Luke Joseph DeBella: 1917 – 2004

As the 10-year anniversary of my father’s passing comes and goes, I have been thinking a lot about him and of the legacy he left behind.  To say that he was my role model and hero seems trite — everyone says that about their father (if they are fortunate enough to have a strong man in their life to lead them into adulthood as I did).  A man of few words, I learned what was most important by watching him conduct himself throughout his life and in his 52-year love affair with my mother.  It was in this manner that I witnessed the qualities I wanted to emulate for myself.  If I could only become half the person that he was…

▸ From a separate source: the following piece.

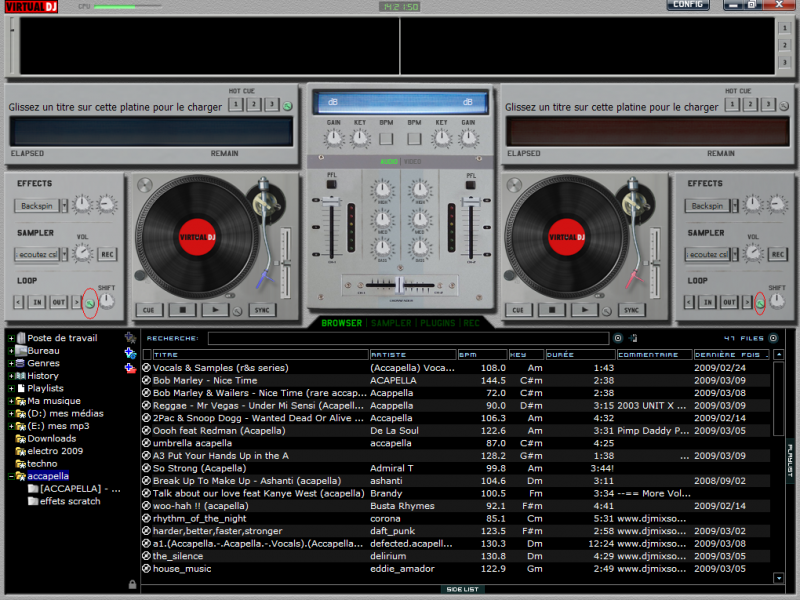800x600 pixels.
Task: Click the green loop smiley icon on left deck
Action: pos(91,300)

When my dad was a young man his nieces and nephews used to call him “Uncle Tootsy”.  If you’d ever met this man you’d understand how ludicrous a moniker that was because my father’s reputation as a curmudgeon was legendary.  He could come-off a little scary at first and often caused my friends at school to shiver in their boots.  However, despite his well-executed “tough-guy” persona, once you got to know him you’d soon realized that his “schtick” was designed to hide one of the biggest and warmest hearts on the planet.  Babies in particular adored my father – they were not fooled by his stern, gruff manner – they could see right through him into his soft, mushy center.  My father had more friends than you could shake a stick at.

Dad was born at home in San Jose, California and raised in a house with 9 other siblings by Sicilian immigrant parents.  Not formally educated past the 8th grade, he would religiously read the newspaper cover-to-cover every day and watch the news each evening.  What my father lacked in academic knowledge he more than made up for in an uncanny intelligence for reading people.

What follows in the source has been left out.